◆ **Passage for review**:
┌────────
In a library of sickle cell anemia iPSCs there was high concordance between the two methods of haplotype ascertainment. The only discordance was in two patients classified originally as BEN/BEN that according to SNP-based reclassification were CAM/BEN and CAR/SEN (Table 4). Importantly, we were able to assign a haplotype to 15 of 17 iPSC samples that were classified as either atypical or were indeterminate using RFLPs.
In adults, homozygotes for the BEN, CAR, and CAM haplotypes were associated with HbF of 5-7% of total hemoglobin; SEN and AI haplotypes had HbF levels of about 10% and 20%, respectively. Using GWAS data we were able to classify with high accuracy and time efficiency the haplotype of sickle cell anemia patients using four SNPs. The primary feature of our classification method is a phasing step after genotype imputation where SNP alleles are assigned to parental chromosomes, and the haplotype of each chromosome is assigned independently. This method was superior to ascertaining haplotype by RFLP using unphased SNPs at five sites and was successfully applied in a few seconds on a personal computer.
└────────
Data drawn from a collection
┌────────
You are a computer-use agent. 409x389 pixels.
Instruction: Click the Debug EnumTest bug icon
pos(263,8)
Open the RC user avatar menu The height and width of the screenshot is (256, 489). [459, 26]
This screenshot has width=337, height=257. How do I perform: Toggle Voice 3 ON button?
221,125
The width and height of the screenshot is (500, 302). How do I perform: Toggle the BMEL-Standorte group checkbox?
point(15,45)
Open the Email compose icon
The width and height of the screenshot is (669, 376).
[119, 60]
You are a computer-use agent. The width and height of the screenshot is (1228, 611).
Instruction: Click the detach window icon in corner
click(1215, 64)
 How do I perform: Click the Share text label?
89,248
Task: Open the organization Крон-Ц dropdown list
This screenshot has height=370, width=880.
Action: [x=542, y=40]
└────────
Transcribe the portion of the passage on sickle cell haplotype classification from "In adults, homozygotes" up to and including "a personal computer.".

◆ **Your solution**:
In adults, homozygotes for the BEN, CAR, and CAM haplotypes were associated with HbF of 5-7% of total hemoglobin; SEN and AI haplotypes had HbF levels of about 10% and 20%, respectively. Using GWAS data we were able to classify with high accuracy and time efficiency the haplotype of sickle cell anemia patients using four SNPs. The primary feature of our classification method is a phasing step after genotype imputation where SNP alleles are assigned to parental chromosomes, and the haplotype of each chromosome is assigned independently. This method was superior to ascertaining haplotype by RFLP using unphased SNPs at five sites and was successfully applied in a few seconds on a personal computer.